BC Wins by 1.5 points.
Score: TEIN 6.5 – BC 6.5
Spare Parts & Servicing
The TEIN Flex Z and BC BR Series coilovers use basically the same design which means all the components attached to the damper unit can be removed and transferred onto a new damper unit when the damper wears out. In effect, servicing is not necessary on either kit.
What is required is spare parts, if for any reason the parts attached to the damper unit fail. Prime suspects here are the top mounts, rubber or pillowball. Nothing catastrophic if you can’t get them immediately but it counts for something when you know you can get one quickly if you need it.
Having said all that, in Europe and North America both brands are well catered for. Elsewhere there could be a delay in getting them and they could be more expensive. But again, it’s even for both brands.
Score: TEIN 7.5 – BC 7.5
Dust & Rust Protection
I think both brands score equally here. Both are supplied with boots to protect the damper rods and both use protection to limit rust. A draw.
Score: TEIN 8.5 – BC 8.5
Both brands have a one year warranty
Score: TEIN 9.5 – BC 9.5
In-Car Damping Adjustment
TEIN have their EDFC systems. EDFC Active & EDFC Active PRO. A stepper motor mounts to each damper unit and this stepper motor is connected to a control unit mounted in the car wirelessly. This allows you to adjust the damping force from inside the car. The EDFC Active line have up to 10 preset settings. The preset settings are programmed by the user.

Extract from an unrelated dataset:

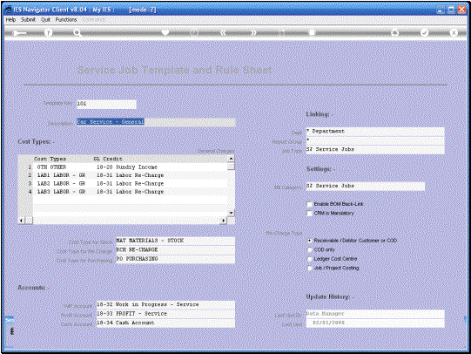Click the double right arrow next icon

click(x=254, y=32)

If you had to adjust the dampers manually when you wanted to change the damping I’d say it was probably more trouble than it is worth but the fact that you can press one button and get the settings you want, that I think is a game changer.
But the EDFC Active line takes things a massive step further, the dampers can adjust, autonomously, according to speed and G-Force. You program what stiffness you want from the dampers at what speed and/or G-Force and the EDFC will automatically adjust the dampers to these settings as you drive. You do not need to touch the EDFC unit to adjust the dampers. The preset settings was a game changer, the Active line is a revolution for coilovers. The PRO model also accepts extra inputs so you can adjust damping force according to any sensors you wish.

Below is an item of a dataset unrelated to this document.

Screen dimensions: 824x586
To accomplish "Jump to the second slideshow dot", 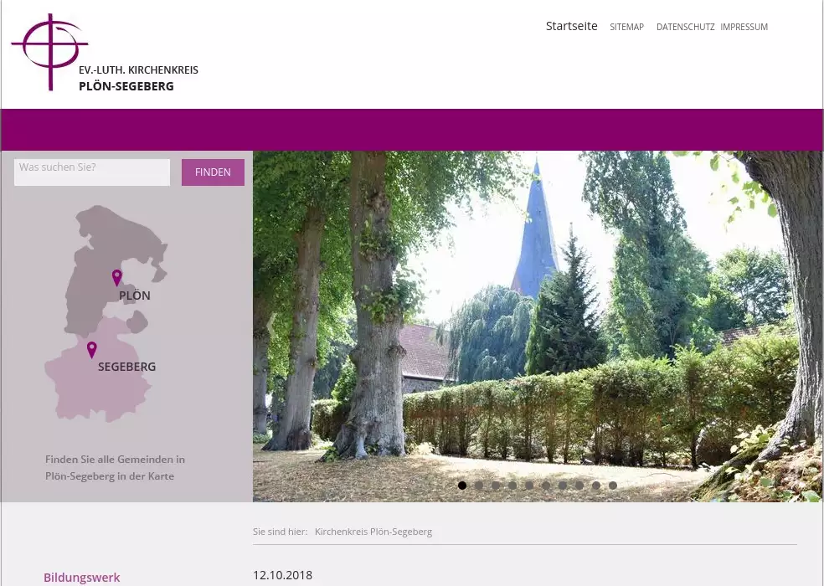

The proviso to all of this is that the EDFC is extra and the cost is not insignificant. The EDFC Active unit is around 500USD while the all singing all dancing Active PRO is around 800USD (Prices at the time of writing)
While the EDFC brings simply massive benefits, the fact that it is an optional extra means it only scores one point.
BC Racing have no such in car adjustment option
Score: TEIN 10.5 – BC 9.5
Generally speaking the design philosophy for both the TEIN Flex Z and the BC BR Series are very similar. Namely both coilovers use a modular design where the damper unit is separate from all of the other parts in the strut.
The differences come with customisability. BC springs which can be chosen by the user (within reason) at the time of purchase. This can be a huge benefit if you are running a low ride height and know you will experience bottoming out issues with the standard spring rates. To give an example.
TEIN offset this advantage to an extent with their EDFC system. Yes it is an optional extra but the capabilities of the system and ability to use the same system on other coilover kits in the TEIN range means it counts for something.
The feature that tipped the comparison in TEIN’s favour is their use of needle valves which are claimed to give a broader range of adjustment while at the same time being able to precisely control small movements in the suspension. I am assuming that BC do not use needle valves, if they do then the win would turn to a draw.
TEIN Flex Z Coilovers vs BC BR – Which Would I Choose?
Because the prices of the two kits are so close and because TEIN is TEIN, I would lean towards the Flex Z coilovers. However the option to choose springs rates for the BC does not make this an easy decision.